[Opening DATA PROVIDED section]
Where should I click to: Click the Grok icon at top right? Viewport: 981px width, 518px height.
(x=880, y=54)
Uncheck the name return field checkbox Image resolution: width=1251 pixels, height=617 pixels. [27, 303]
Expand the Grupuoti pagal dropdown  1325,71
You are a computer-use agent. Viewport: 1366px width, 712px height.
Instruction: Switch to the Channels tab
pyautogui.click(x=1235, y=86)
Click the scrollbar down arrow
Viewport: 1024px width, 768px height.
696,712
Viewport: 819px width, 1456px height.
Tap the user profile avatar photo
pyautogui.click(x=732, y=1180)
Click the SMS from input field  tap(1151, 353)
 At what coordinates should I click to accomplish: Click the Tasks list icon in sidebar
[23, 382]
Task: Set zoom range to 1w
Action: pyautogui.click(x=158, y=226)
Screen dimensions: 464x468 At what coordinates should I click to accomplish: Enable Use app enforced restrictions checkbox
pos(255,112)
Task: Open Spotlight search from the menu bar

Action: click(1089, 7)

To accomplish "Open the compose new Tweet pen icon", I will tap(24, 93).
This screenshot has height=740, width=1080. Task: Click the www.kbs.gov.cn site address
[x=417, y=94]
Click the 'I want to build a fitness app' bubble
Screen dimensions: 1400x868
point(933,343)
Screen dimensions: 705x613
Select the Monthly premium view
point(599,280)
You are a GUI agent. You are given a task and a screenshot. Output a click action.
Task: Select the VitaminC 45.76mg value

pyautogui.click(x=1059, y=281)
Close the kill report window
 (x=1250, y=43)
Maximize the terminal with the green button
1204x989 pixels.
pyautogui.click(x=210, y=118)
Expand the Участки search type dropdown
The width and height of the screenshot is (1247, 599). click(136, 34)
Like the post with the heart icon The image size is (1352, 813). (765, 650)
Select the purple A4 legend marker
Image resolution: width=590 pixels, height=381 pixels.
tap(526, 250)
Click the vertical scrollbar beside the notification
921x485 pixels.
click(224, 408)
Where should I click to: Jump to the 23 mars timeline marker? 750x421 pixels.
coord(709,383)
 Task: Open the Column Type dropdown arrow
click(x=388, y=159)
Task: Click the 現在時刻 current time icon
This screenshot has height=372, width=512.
[Closing DATA PROVIDED section]
▶ [TRY IT]
Repeat the entire listing above without changing a word.

▶ [RESPONSE AREA]
Where should I click to: Click the Grok icon at top right? Viewport: 981px width, 518px height.
(x=880, y=54)
Uncheck the name return field checkbox Image resolution: width=1251 pixels, height=617 pixels. [27, 303]
Expand the Grupuoti pagal dropdown  1325,71
You are a computer-use agent. Viewport: 1366px width, 712px height.
Instruction: Switch to the Channels tab
pyautogui.click(x=1235, y=86)
Click the scrollbar down arrow
Viewport: 1024px width, 768px height.
696,712
Viewport: 819px width, 1456px height.
Tap the user profile avatar photo
pyautogui.click(x=732, y=1180)
Click the SMS from input field  tap(1151, 353)
 At what coordinates should I click to accomplish: Click the Tasks list icon in sidebar
[23, 382]
Task: Set zoom range to 1w
Action: pyautogui.click(x=158, y=226)
Screen dimensions: 464x468 At what coordinates should I click to accomplish: Enable Use app enforced restrictions checkbox
pos(255,112)
Task: Open Spotlight search from the menu bar

Action: click(1089, 7)

To accomplish "Open the compose new Tweet pen icon", I will tap(24, 93).
This screenshot has height=740, width=1080. Task: Click the www.kbs.gov.cn site address
[x=417, y=94]
Click the 'I want to build a fitness app' bubble
Screen dimensions: 1400x868
point(933,343)
Screen dimensions: 705x613
Select the Monthly premium view
point(599,280)
You are a GUI agent. You are given a task and a screenshot. Output a click action.
Task: Select the VitaminC 45.76mg value

pyautogui.click(x=1059, y=281)
Close the kill report window
 (x=1250, y=43)
Maximize the terminal with the green button
1204x989 pixels.
pyautogui.click(x=210, y=118)
Expand the Участки search type dropdown
The width and height of the screenshot is (1247, 599). click(136, 34)
Like the post with the heart icon The image size is (1352, 813). (765, 650)
Select the purple A4 legend marker
Image resolution: width=590 pixels, height=381 pixels.
tap(526, 250)
Click the vertical scrollbar beside the notification
921x485 pixels.
click(224, 408)
Where should I click to: Jump to the 23 mars timeline marker? 750x421 pixels.
coord(709,383)
 Task: Open the Column Type dropdown arrow
click(x=388, y=159)
Task: Click the 現在時刻 current time icon
This screenshot has height=372, width=512.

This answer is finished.